**Aufgabe A**
Fasse den Absatz aus dem Text über Levi Sucre, der mit „Levi Sucre kam empört“ beginnt, als knappe Stichpunktliste mit seinen wichtigsten Fakten zusammen.
**Aufgabe B**
Führe den Text über Levi Sucre nach seinem letzten Satz weiter.

━━ Textauszug

Levi Sucre kam empört zur COP27. In seiner Rede auf dem Gipfeltreffen von Spitzenpolitiker_innen und weiteren ranghohen Vertreter_innen zum Thema Wald und Klimaschutz am 7. November brachte Sucre vor, dass die Staats- und Regierungschef_innen des Globalen Nordens zwar darüber diskutierten, wie sich der Klimawandel auf die Welt auswirkt, dass aber derweil in seiner indigenen Gemeinschaft in der südlichen Karibikregion Costa Ricas keine Schonfrist vor der Klimakrise herrsche. Sucre, selbst Aktivist und indigener Anführer des Bribri-Volkes sowie Koordinator des Mittelamerikanischen Bündnisses der Völker und Wälder (AMPB), sagt, er wäre lieber zu Hause in Costa Rica. Da es aber notwendig sei Gerechtigkeit einzufordern, habe ihn das dazu veranlasst, die halbe Welt bis ins ägyptische Scharm El-Scheich zu durchqueren.

━━━━
━━ Bereitgestellte Daten

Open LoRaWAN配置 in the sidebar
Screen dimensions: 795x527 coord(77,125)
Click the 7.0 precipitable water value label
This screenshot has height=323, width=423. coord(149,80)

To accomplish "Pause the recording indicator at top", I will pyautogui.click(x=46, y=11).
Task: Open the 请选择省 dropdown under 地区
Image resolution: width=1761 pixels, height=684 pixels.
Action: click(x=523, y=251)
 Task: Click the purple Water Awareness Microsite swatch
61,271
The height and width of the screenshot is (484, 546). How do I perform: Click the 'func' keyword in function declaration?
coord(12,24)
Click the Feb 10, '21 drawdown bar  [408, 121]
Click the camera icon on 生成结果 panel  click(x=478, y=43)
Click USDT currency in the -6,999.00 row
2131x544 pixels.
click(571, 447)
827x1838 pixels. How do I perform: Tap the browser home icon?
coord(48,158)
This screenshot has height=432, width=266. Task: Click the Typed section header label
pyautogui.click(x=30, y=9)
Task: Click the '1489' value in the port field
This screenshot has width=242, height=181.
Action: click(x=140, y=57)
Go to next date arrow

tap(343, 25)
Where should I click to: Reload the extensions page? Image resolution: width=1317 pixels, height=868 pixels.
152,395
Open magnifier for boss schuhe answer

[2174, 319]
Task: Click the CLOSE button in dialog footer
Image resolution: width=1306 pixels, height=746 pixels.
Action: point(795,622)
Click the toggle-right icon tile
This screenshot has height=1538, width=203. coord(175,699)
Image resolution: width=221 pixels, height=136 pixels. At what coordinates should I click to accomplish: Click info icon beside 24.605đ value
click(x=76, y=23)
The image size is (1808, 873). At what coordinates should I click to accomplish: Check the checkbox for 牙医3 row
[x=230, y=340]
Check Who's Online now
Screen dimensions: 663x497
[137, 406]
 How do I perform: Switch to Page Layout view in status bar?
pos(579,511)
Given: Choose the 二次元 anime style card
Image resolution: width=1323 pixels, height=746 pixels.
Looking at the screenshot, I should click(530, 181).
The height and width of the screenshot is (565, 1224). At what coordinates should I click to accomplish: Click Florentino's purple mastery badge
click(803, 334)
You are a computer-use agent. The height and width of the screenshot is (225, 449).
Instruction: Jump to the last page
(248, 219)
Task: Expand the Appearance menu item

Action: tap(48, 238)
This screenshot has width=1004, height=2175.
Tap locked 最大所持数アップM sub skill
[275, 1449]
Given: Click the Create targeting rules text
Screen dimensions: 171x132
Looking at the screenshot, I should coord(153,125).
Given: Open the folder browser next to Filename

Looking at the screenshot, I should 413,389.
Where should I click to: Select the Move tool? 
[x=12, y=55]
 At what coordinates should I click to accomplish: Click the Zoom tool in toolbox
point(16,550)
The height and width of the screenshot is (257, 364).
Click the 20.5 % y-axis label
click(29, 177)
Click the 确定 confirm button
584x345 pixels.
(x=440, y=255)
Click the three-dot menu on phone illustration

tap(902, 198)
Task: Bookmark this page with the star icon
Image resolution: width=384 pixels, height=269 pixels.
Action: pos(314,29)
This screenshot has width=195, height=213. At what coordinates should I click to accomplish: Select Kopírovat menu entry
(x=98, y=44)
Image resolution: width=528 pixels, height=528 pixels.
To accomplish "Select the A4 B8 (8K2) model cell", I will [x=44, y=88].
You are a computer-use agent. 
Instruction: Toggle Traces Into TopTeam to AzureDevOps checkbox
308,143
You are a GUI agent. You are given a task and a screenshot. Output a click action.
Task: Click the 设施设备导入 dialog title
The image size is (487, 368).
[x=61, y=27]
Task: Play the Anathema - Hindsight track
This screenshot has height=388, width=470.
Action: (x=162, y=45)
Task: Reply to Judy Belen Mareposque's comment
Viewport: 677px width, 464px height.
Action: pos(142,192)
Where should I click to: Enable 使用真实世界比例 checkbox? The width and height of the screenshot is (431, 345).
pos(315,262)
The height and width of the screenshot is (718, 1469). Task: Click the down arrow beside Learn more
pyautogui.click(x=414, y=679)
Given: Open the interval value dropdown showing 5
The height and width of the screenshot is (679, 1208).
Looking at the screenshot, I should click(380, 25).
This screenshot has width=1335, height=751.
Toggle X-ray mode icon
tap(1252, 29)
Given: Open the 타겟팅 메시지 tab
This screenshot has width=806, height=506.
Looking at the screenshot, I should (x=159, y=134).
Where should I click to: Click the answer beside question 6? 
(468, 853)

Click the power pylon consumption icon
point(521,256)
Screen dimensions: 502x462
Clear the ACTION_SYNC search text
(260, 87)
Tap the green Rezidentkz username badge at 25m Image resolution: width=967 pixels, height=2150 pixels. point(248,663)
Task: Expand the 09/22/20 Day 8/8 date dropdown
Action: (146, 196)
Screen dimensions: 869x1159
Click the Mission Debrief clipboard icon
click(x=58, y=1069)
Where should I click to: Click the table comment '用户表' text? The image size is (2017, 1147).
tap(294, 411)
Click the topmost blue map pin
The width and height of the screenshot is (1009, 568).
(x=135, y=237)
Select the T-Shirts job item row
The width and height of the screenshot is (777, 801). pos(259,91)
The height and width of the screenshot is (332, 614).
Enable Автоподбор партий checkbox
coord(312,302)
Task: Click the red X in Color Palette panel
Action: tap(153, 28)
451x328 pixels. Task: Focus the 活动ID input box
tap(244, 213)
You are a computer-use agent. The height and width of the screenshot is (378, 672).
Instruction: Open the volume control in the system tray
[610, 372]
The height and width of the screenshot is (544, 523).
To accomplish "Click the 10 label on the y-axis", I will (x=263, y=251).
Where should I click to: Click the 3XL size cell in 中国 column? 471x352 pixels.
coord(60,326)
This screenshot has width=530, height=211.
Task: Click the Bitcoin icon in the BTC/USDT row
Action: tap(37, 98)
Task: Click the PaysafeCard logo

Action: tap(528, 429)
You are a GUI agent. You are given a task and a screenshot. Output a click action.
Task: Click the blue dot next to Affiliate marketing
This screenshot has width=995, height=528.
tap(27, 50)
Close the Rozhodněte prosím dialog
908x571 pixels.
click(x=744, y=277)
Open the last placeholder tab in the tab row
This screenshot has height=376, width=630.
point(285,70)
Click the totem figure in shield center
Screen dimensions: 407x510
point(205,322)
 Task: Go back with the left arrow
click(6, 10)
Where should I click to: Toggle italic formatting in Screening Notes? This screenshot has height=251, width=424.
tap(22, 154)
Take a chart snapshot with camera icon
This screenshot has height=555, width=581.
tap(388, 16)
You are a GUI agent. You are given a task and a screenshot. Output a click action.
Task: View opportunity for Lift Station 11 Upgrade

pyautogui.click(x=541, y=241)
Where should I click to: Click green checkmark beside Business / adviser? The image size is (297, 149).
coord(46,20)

━━━━

**Lösung A**
- Levi Sucre kam empört zur COP27.
- Am 7. November sprach er auf dem Gipfeltreffen zum Thema Wald und Klimaschutz.
- Er kritisierte, dass die Staats- und Regierungschef_innen des Globalen Nordens über die Folgen des Klimawandels diskutierten, während seine indigene Gemeinschaft in der südlichen Karibikregion Costa Ricas keine Schonfrist vor der Klimakrise habe.
- Er ist Aktivist, indigener Anführer des Bribri-Volkes und Koordinator des Mittelamerikanischen Bündnisses der Völker und Wälder (AMPB).
- Eigentlich wäre er lieber zu Hause in Costa Rica, reiste aber nach Scharm El-Scheich, um Gerechtigkeit einzufordern.

**Lösung B**
Vor einem Jahr auf der letzten COP in Glasgow hatten mehrere Unternehmen und Staaten des Globalen Nordens angekündigt, dass sie 1,7 Milliarden US-Dollar spenden würden, um die Bemühungen ländlicher indigener Gemeinschaften zu unterstützen, die sich für die Erhaltung der Wälder einsetzen. Wie aus dem jährlichen Monitoringbericht über die Hilfszusagen für indigene Völker und lokale Gemeinschaften zum Forstschutz (Indigenous Peoples and Local Communities Forest Tenure Pledge) hervorgeht, sind bisher nur sieben Prozent der Mittel direkt an diese Gruppen geflossen. Rund 50 Prozent der im Rahmen dieser Verpflichtung bereitgestellten Mittel wurden über zwischengeschaltete Nichtregierungsorganisationen weitergeleitet und gingen nicht, wie in der Vereinbarung vorgesehen, direkt an die Gemeinschaften.
Laut Sucre sind die meisten dieser Mittel bis heute nicht bei den indigenen Gemeinschaften angekommen, obwohl diese sich für die Erhaltung Tausender Naturschutzgebiete in Lateinamerika einsetzen. Das war einer der Gründe, die Sucre und Dutzende anderer indigener Anführer_innen dazu veranlassten, von den in Ägypten versammelten Weltmächten gezielte Maßnahmen in diesem Bereich zu fordern. Ihre Forderungen sind einfach: Die bereits im Haushalt vorgesehenen Mittel sollen direkt an die indigenen Gemeinschaften gehen und die Regierungen sollen mehr Mittel zur Bekämpfung der Klimakrise in diesen Gebieten bereitstellen.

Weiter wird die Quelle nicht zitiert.